God, he wished Lucille were here. He wished they’d been able to come back together one last time, before the chemo destroyed her appetite and the cancer finally ate her up.
Since her death, food had become tasteless. No longer a thing of joy, eating had become another part of the daily grind, just some manufactured nutrients and chemical energy. He stopped cooking because with only him in the house, what was the point? He ate from boxes, all mass-produced stuff and mostly from the freezer and cereal aisles. This plate of fried perch was the first meal he had actually enjoyed in more than three years, and that, he knew, was mostly because he imagined Lucille across from him, enjoying her food, always a duplicate order of his.
“How about some dessert?” the waitress, Maddie, asked as he polished off the fish and spat out an errant lemon seed.
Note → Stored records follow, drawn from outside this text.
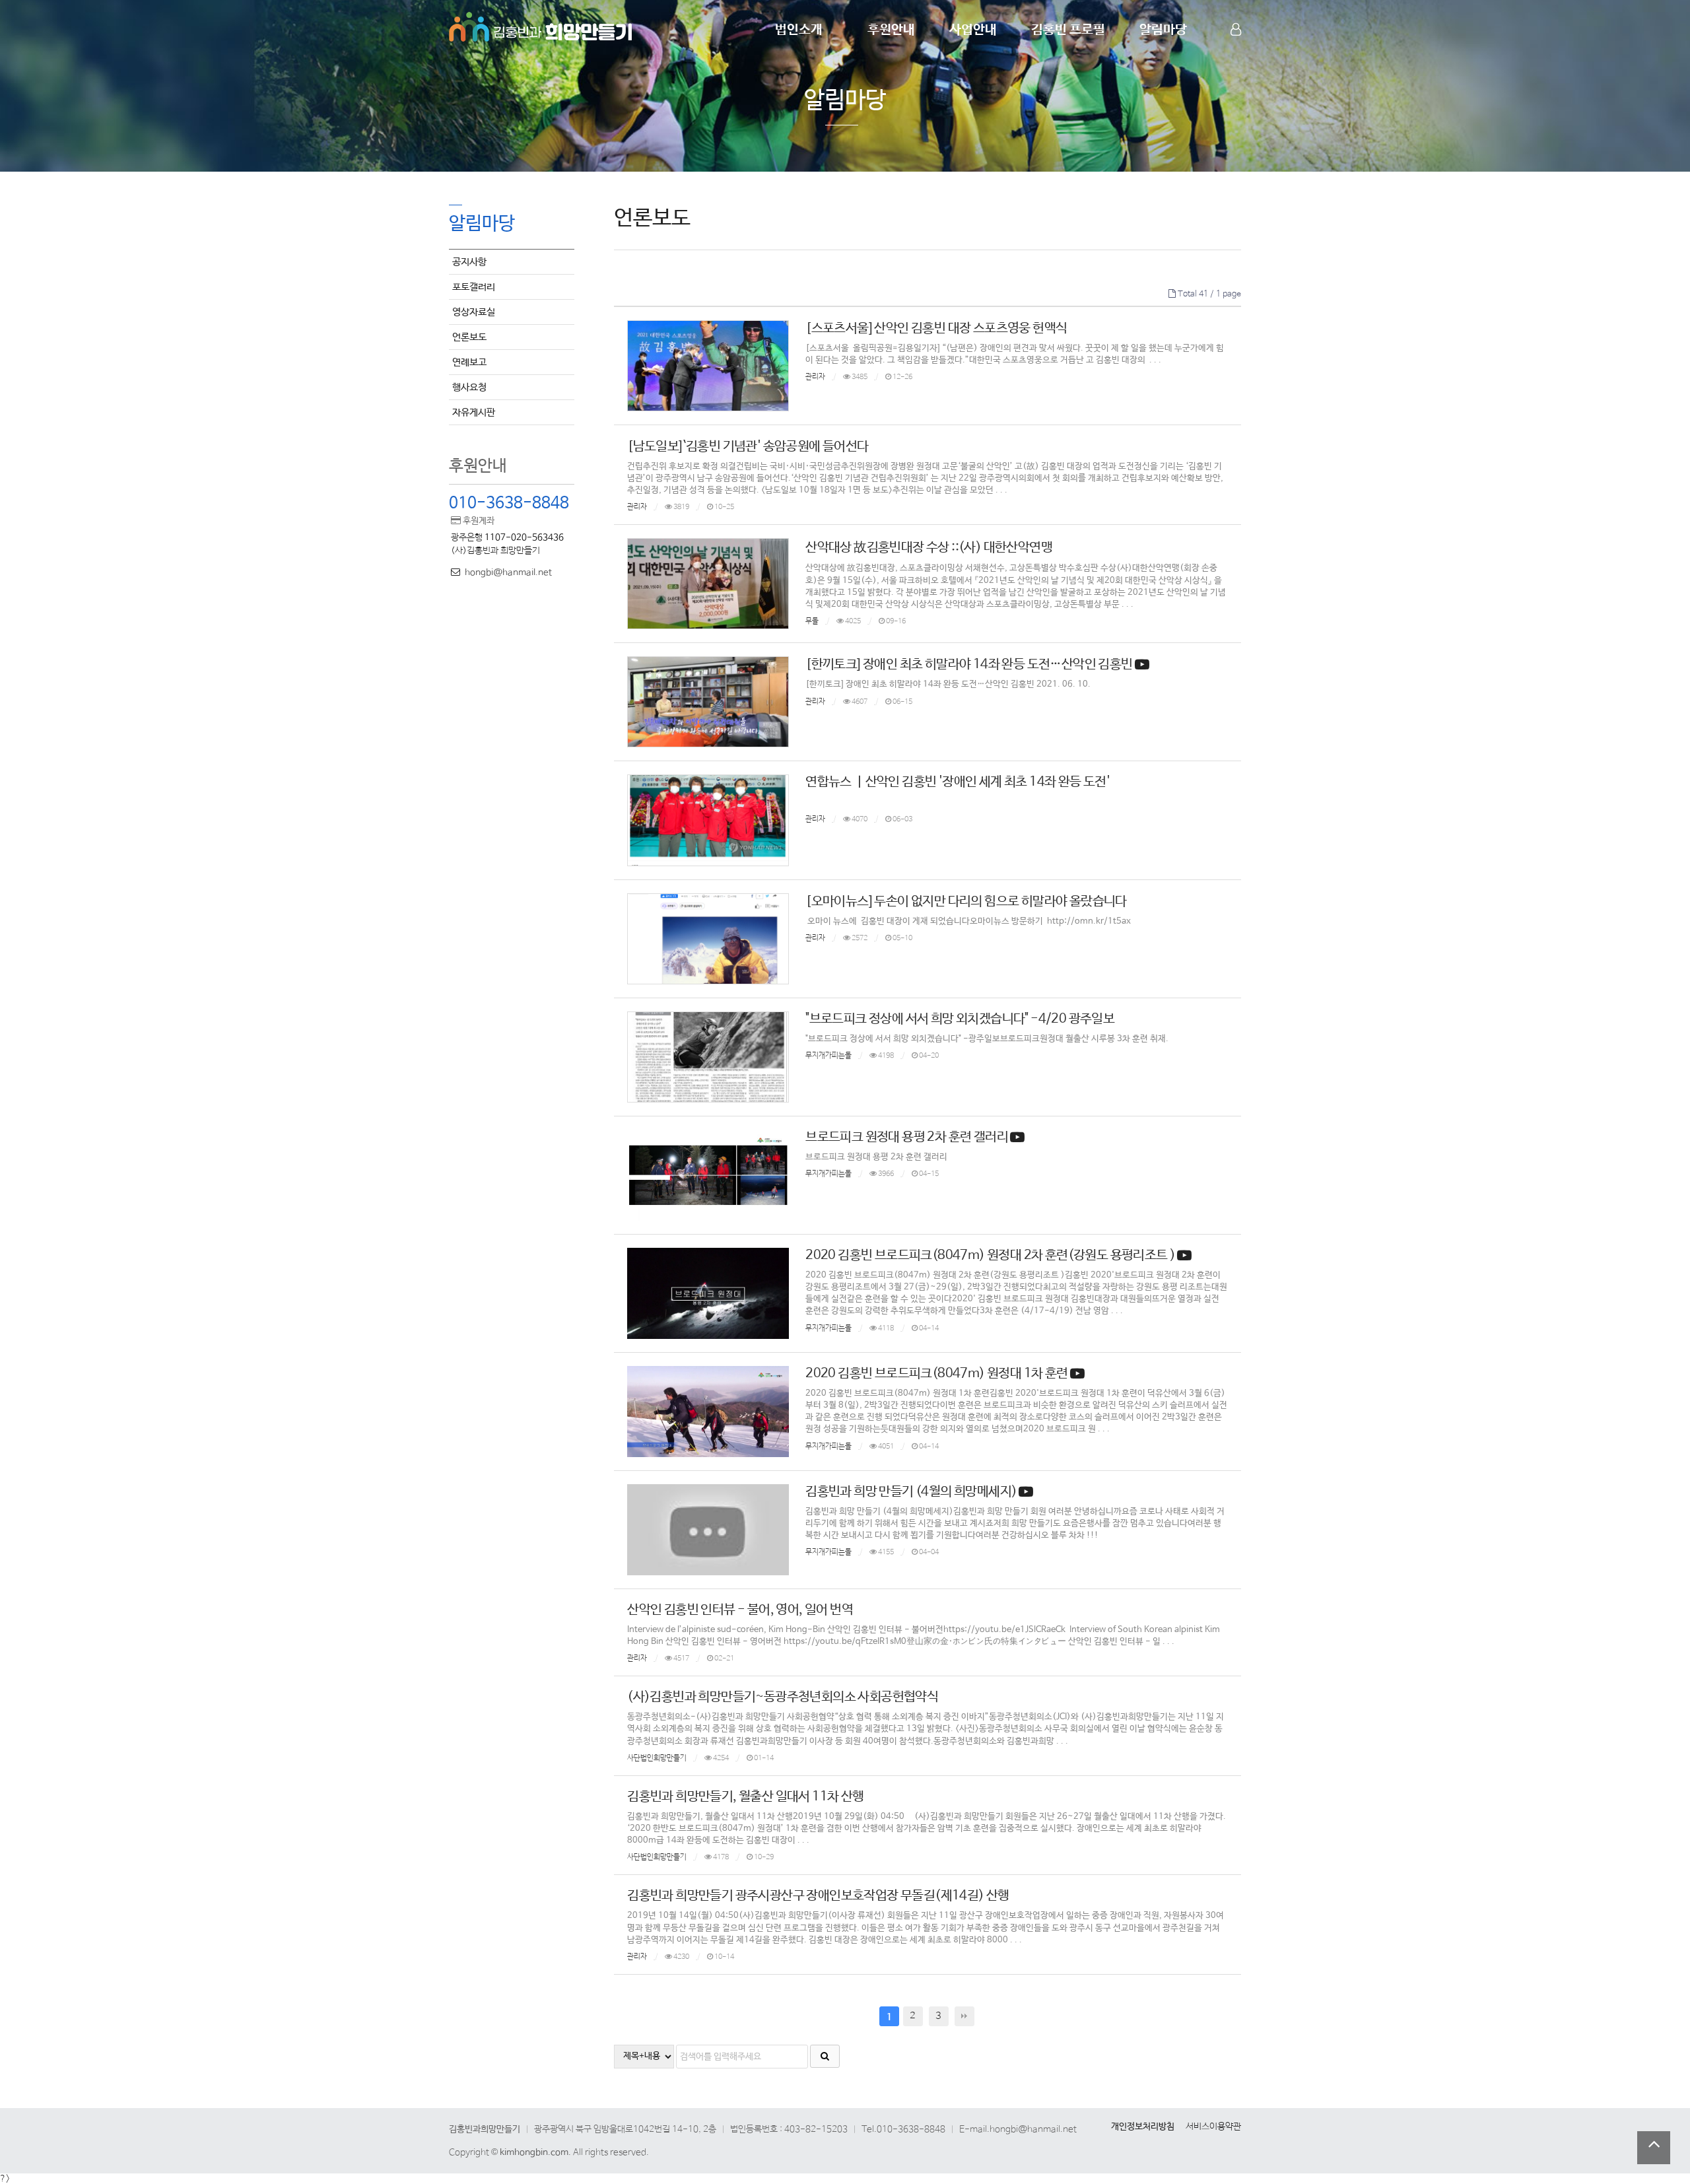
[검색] (825, 2056)
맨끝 (964, 2016)
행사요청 (469, 387)
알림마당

A police siren roared outside, the cop car screaming past. Everett and Maddie turned to look, although from his spot inside the booth, he couldn’t see the car. Besides, by the time he got himself situated to see around the corner of the high-backed seat, the car was long gone.
“No, thank you,” he said.
“When you’re ready, then.” She left a green bill holder on the table and scooted away.
Another siren wailed past, and then a third. Maybe more, judging by the volume of the noise, which was loud and sounded as though the car had stopped nearby.